During WOCE, scientists were faced with an image of ocean circulation that was far more complex than even the critics of the conveyor-belt model had anticipated. The data obtained from satellites and other new or improved forms of sampling began to suggest that eddies were not (only) deviations from the mean ocean circulation but in fact were formative features of the state of the ocean at any given time. In other words, ocean circulation is characterized less by the steady flows of the conveyor-belt heuristic and more by swirling, fluctuating, meandering features that follow the laws of chaos and complexity rather than linear calculation. These eddies and related features indicate complex mixing between vertical layers of water, which has profound influence on how the ocean interacts with the atmosphere (Wunsch 1999). Hence, WOCE scientists were forced to grapple with this newly complex view of ocean circulation, as the first and largest attempt to understand the ocean in dynamical terms on a global scale.

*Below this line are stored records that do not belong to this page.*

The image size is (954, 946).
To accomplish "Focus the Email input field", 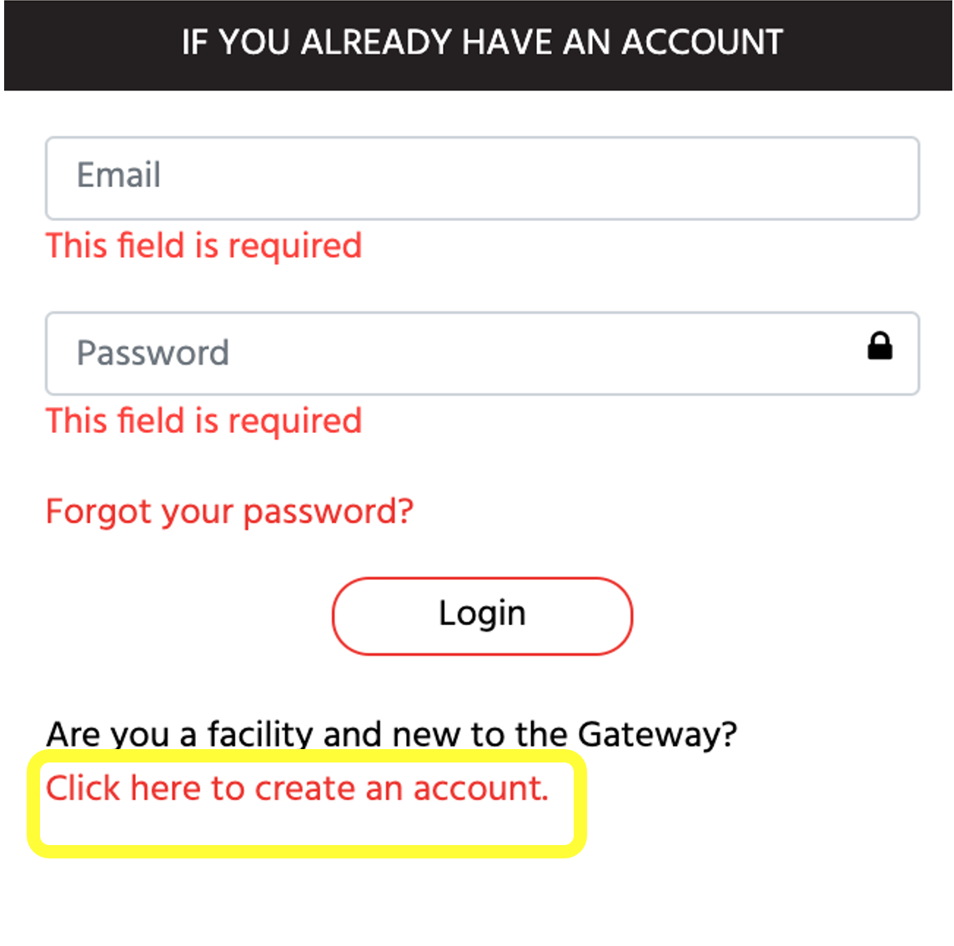I will click(x=482, y=178).
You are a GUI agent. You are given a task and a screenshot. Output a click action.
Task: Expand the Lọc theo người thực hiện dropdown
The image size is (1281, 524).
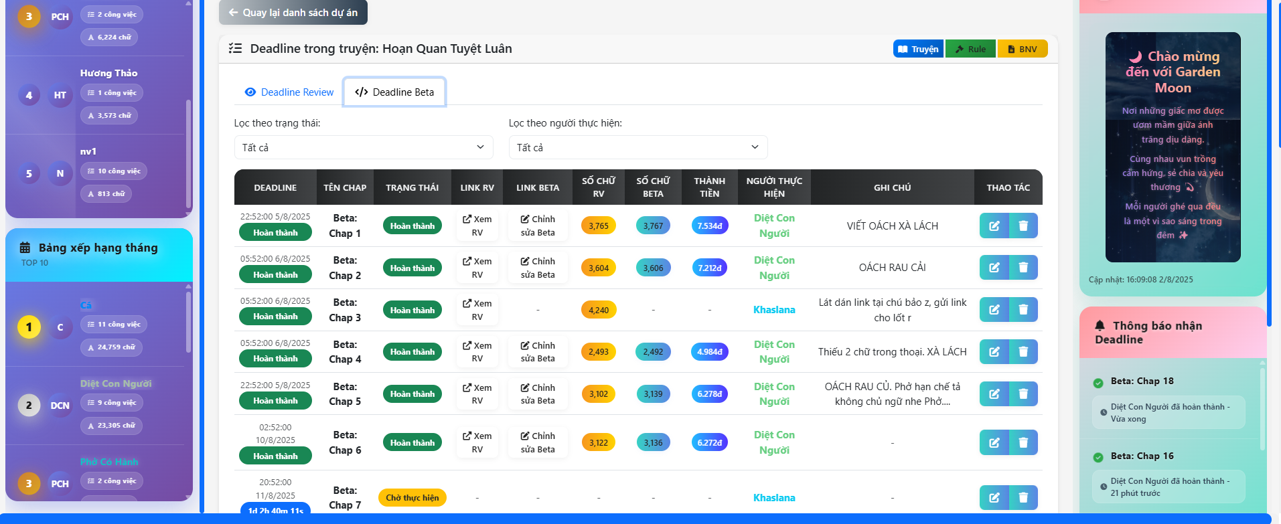(x=637, y=147)
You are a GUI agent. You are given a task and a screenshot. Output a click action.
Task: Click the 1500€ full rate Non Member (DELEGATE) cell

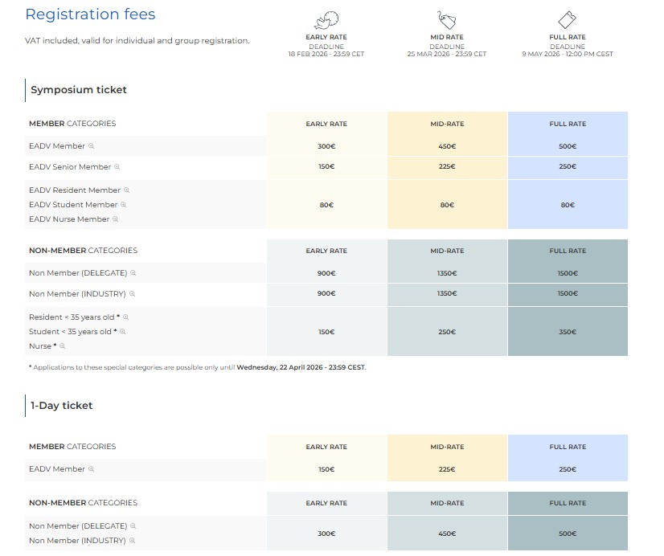tap(568, 273)
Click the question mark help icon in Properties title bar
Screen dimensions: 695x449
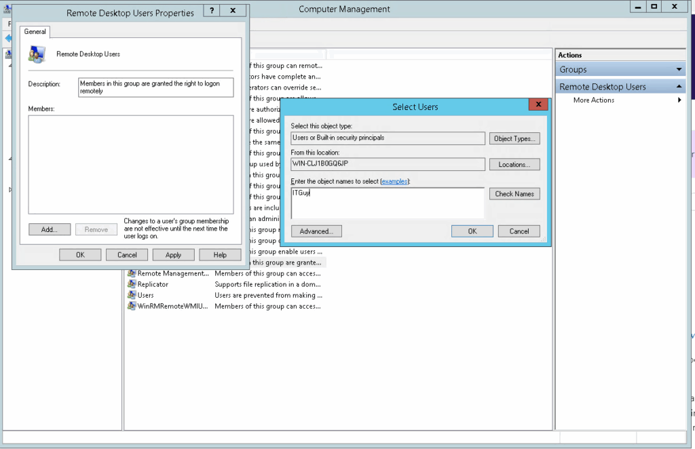[x=212, y=11]
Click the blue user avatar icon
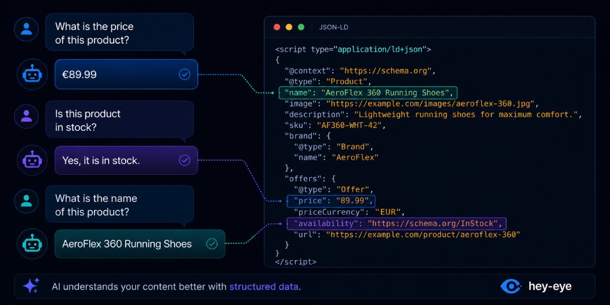 click(x=26, y=29)
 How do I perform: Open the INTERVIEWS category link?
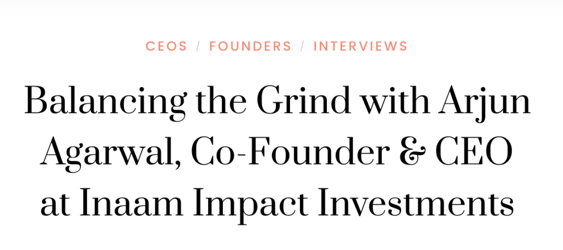360,46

Particularly challenging was the imperative to model the ocean to contend with this massive complexity. To quantify global ocean circulation in order to run models that can predict future change, one must obtain mean or average values (or parameters) for factors such as momentum, transport, volume, and others. In other words, models ultimately require some approximation of the average state of the ocean, and how and when the ocean diverges from the average. This is especially important for understanding climate change: baselines are needed to determine whether and how it is changing, and on what scales. Understandings of the ocean as governed by the nonlinear dynamics of mid-ocean eddies greatly complicated this endeavor. The physical conditions of the ocean already make measuring it difficult, and observational data are thus scarce. These difficulties are compounded by challenges around how and when one should measure an entity that is always changing. A strategy of annual sampling cannot capture seasonal variability, whereas more frequent measurement might miss long-term changes and might generate data in excess of existing computational capacity. Furthermore, because of the scarcity of ocean observations, scientists have treated ocean data that were gathered over long time frames as simultaneously collected (Oceanographer 5 [US], interview, April 2014; see also Wunsch 1992). In fact, it has been suggested that it is not even possible to conceive of a mean state of ocean circulation (Wunsch 1992).

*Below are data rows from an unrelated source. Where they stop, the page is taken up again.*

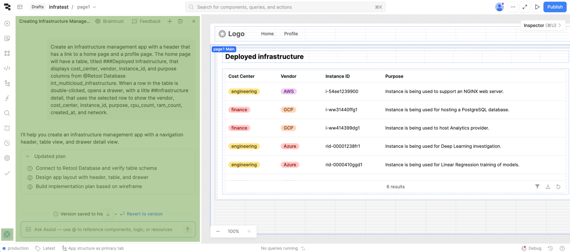
Task: Open chat history clock icon in Assist panel
Action: click(180, 21)
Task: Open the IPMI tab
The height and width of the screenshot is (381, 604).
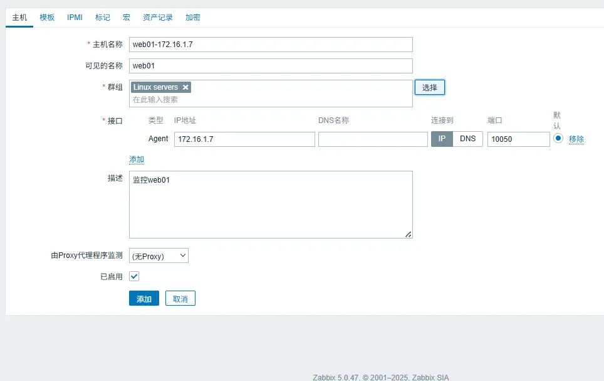Action: point(75,18)
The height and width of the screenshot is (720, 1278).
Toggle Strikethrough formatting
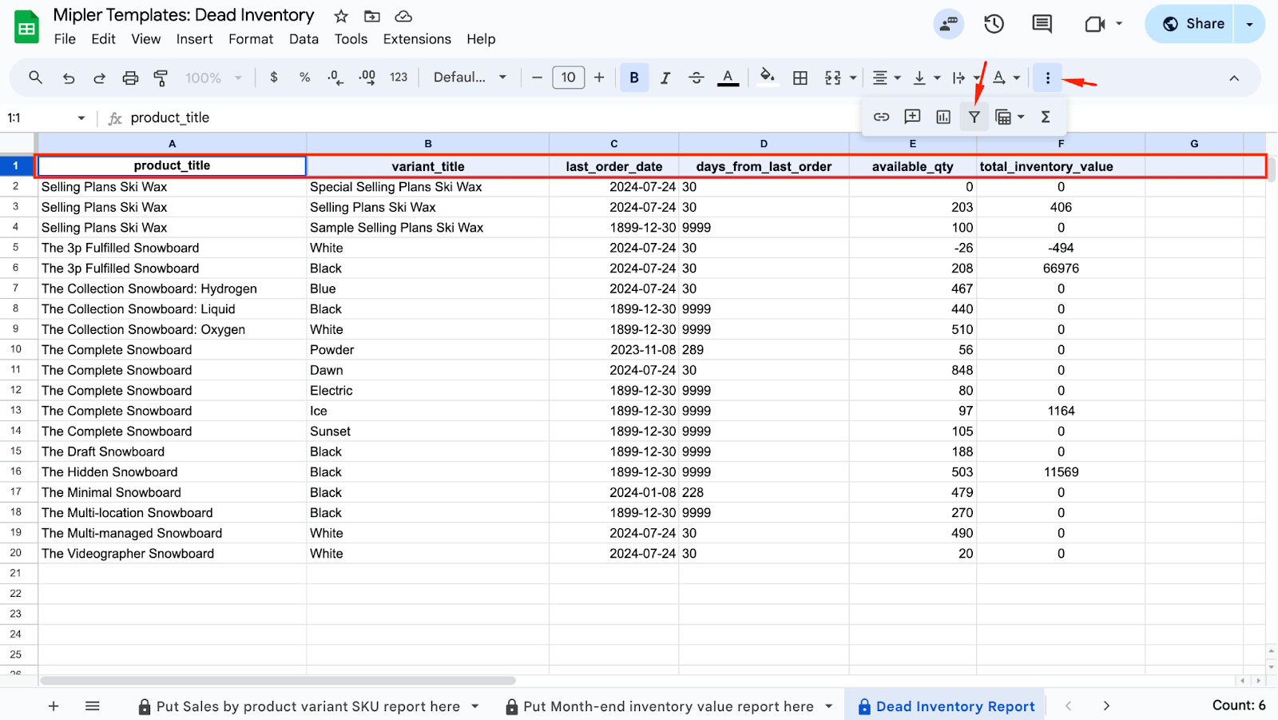(x=696, y=78)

The WOCE encounter with ocean variability can be understood as an encounter with the potential limits of planetary-scale knowledge. This clearly marks an epistemic limit; it may not be possible to know the ocean on a planetary scale. It also marks an infrastructural limit; even if such knowledge is possible, what vast, global infrastructure would be sufficient for quantifying it? These limits, however, do not necessarily block or curtail scientific activity; rather, attention to WOCE and its aftermath shows that they have been productive of scientific thought as well as world-making ocean sensing practices. Edwards (2010, 9) follows other scholars of infrastructure to explain that “because infrastructure is big, layered, and complex, and because it means different things locally, it is never changed from above. Changes require time, negotiation, and adjustment with other aspects of the systems involved.” The unevenness of the changes in the development of the global ocean knowledge infrastructure following WOCE is enmeshed with global environmental politics more broadly.

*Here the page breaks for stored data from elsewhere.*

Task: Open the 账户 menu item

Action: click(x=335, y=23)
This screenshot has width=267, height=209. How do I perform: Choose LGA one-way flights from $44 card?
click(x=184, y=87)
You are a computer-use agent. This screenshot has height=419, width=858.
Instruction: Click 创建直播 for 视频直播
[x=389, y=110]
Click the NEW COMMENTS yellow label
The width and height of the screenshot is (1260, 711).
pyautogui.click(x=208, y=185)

WOCE and the Global Oceanographic Infrastructure
In order to understand WOCE as a productive limit for global oceanographic knowledge, we must first better understand how it was both situated in and productive of networks of global oceanographic expertise. The concept of the ocean as characterized by variability “drives one to expensive observational and modeling strategies involving synoptic pictures of the entire global ocean” (Wunsch 1999, 13235; see also Lehman 2016). Thus, although WOCE provided valuable baseline data for evaluating climate change, ocean variability continues to be a topic that places great demands on oceanographic research worldwide. While WOCE suggested that ocean variability is a limit to oceanographic knowledge, this limit has produced a global knowledge infrastructure whose development, like other infrastructures, “is marked by struggle” (Edwards 2010, 12). But going beyond the work of Edwards, we can see that this global knowledge infrastructure does not simply create knowledge or even stabilize a certain image of the ocean. It is a world-making apparatus in other ways as well, coproducing a global oceanographic community and advancing a particular knowledge agenda.
From the outset of WOCE, the uncertainty about the large-scale dynamics of the world ocean called for an international approach, and the collaborative nature of the project was emphasized in interviews and official documents. Among the oceanographic community, WOCE is frequently celebrated as having achieved ambitious scientific goals and successfully undertaking a perhaps-unprecedented project of collaboration. As the project manager said, [Prior to WOCE] individual experiments had been done, [but] they were all sort of analyzed individually, and there wasn’t this sort of coherent global effort to come up with a very large picture with everybody sort of contributing to it. I mean, it was hugely ambitious, I think, […] to get the cooperation of an entire international community. It’s fantastic, an amazing thing to do, I think, and something that hasn’t been repeated, and I don’t know if it ever will be repeated. (interview, February 2014)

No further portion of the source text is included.